** Задания **
1/ Определите, соответствуют ли исходному тексту утверждения (а), (б) и (в). Для каждого ответьте «да» или «нет» и приведите дословную цитату, которая это решает.
(а) Речь Гитлера перед членами СА прозвучала 8 апреля 1933 г.
(б) Для коллективного прослушивания речи собралось около 600 000 штурмовиков.
(в) Гитлер произносил речь в Мюнхене.
2/ Согласно исходному тексту, в течение какого срока штурмовики обладали добродетелями, которыми им следует вооружиться на будущее?

==== Исходный текст ====

Государство фюрера: Национал-социалисты у власти: Германия, 1933—1945 - Норберт Фрай
Уже большая благодарственная речь Гитлера перед членами СА 8 апреля 1933 г. это продемонстрировала. Около 600 000 штурмовиков, собравшись для ее «коллективного прослушивания», внимали словам фюрера из Берлинского дворца спорта: «Благодаря вашей отваге и вашему упорству вы имеете право сегодня чувствовать себя спасителями народа и отечества. Вы и сегодня должны быть стойкой боевой силой национальной революции. Вы должны вооружиться на будущее теми добродетелями, которыми обладали в течение последних 13–14 лет… Если вы в будущем, как один человек, с верностью и повиновением будете стоять за мной, никакая сила в мире не сломит это движение. Оно продолжит свое победное шествие, если вы и в будущем сохраните ту же дисциплину и то же послушание, то же товарищество и ту же безграничную верность»[20].

==== Данные ====

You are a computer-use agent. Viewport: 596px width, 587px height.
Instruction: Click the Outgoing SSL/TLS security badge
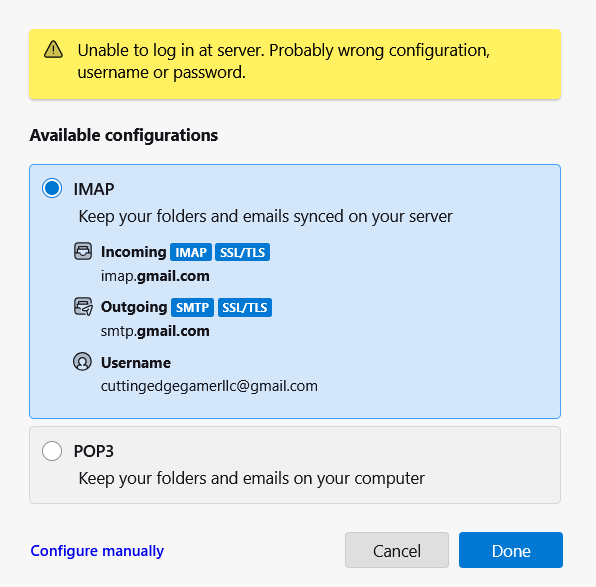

====

** Ответы к заданиям **
1/
(а) Да: «речь Гитлера перед членами СА 8 апреля 1933 г.».
(б) Да: «Около 600 000 штурмовиков, собравшись для ее „коллективного прослушивания“».
(в) Нет: «внимали словам фюрера из Берлинского дворца спорта».

2/ В течение последних 13–14 лет.